Czech Filmmakers in Focus of My First Film Section

ZFF’s side program My First Film, screening debut titles by renowned filmmakers in a selection made by film critic Nenad Polimac, this year focuses on Czech cinema. Between 11 and 18 November, Zagreb Film Festival visitors will have a chance to see debut films by the Czech new wave authors, some of which later made significant international careers: Miloš Forman, Jiři Menzel, Vĕra Chytilova, Ivan Passer and Jan Nĕmec, as well as the directing debut by the middle generation of Czech directors, Jan Svĕrák.

Black Peter (1964) is the iconic Czech new wave film and Miloš Forman’s feature fiction debut, a Golden Leopard winner in Locarno. The protagonist of this coming-of-age tragicomedy is a shy teenager unsuccessfully trying to adapt to the grown up world after high school.

Jiři Menzel’s feature debut, the comedy Closely Watched Trains (1966), a best foreign language film Academy Award winner, also focuses on the rites of passage into the adult world. Dramatic late WWII events in the film are fully shadowed by the daily preoccupations of the young protagonist Miloš and other characters, such as sexual fantasies and pigeon breeding.

Vĕra Chytilova is the director of the experimental feminist classic Daisies, and next to Forman and Menzel is considered to be the most significant name of the Czech auteur film of the sixties. At ZFF we will be watching her debut Another Way of Life (1963), in which – like in her later films – she focuses on women’s emancipation.
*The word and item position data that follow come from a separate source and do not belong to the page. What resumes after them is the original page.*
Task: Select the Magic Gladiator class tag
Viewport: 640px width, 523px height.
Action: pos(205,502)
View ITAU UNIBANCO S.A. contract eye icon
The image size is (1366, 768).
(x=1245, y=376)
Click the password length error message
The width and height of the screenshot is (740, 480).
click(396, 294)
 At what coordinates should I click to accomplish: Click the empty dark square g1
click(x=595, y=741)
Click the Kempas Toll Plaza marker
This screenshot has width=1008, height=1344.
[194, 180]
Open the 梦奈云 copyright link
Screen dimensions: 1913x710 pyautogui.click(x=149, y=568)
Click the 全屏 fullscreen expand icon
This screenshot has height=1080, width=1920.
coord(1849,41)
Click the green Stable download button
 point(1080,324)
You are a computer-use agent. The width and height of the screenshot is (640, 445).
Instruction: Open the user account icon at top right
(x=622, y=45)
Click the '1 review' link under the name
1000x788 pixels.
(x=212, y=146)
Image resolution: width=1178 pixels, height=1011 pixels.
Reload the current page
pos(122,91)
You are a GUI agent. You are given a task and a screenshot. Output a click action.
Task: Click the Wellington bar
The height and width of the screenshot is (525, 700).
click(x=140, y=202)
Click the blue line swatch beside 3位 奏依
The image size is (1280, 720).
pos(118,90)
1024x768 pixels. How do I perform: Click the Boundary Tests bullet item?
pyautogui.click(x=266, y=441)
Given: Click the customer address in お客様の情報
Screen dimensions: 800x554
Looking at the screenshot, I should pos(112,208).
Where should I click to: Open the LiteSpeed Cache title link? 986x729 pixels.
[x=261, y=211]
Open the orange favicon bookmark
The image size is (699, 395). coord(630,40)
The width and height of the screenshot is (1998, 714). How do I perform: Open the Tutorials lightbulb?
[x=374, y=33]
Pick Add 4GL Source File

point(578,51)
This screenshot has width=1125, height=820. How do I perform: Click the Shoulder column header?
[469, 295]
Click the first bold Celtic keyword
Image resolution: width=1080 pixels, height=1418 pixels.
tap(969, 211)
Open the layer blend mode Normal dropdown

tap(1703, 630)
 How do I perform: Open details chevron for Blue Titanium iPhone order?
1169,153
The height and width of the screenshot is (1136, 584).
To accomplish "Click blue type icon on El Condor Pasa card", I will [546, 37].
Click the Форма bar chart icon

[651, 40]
Intimate Lighting (1965) by Ivan Passer, an outstanding cinematic portrayal of a midlife crisis, is believed to be one of the finest titles of the so-called golden era of Czechoslovakian 1960s cinema, and Jan Nĕmec’s experimental drama Diamonds of the Night (1964) one of the most fascinating debuts of all times. In the adaptation of Arnošt Lustig’s autobiographic short story Darkness Casts No Shadow we follow two young men, concentration camp fugitives wandering around unknown regions in search of food and water, finally to become prey to elderly Germans.

The most recent title in the line-up is Jan Svĕrák’s (Kolya) comedy The Elementary School (1991), taking us to Prague after the Second World War. There is complete chaos in a male class and the new and ruthless teacher Igor Hnizdo is supposed to put a stop to it; the key to his discipline is in physical punishment.

A warm-up for the line-up of Czech authors will take place at Europa cinema a month before the festival, with the anniversary edition of the 25th Czech Film Week, between 9 and 16 October under the title Czech and Slovakian Film Week.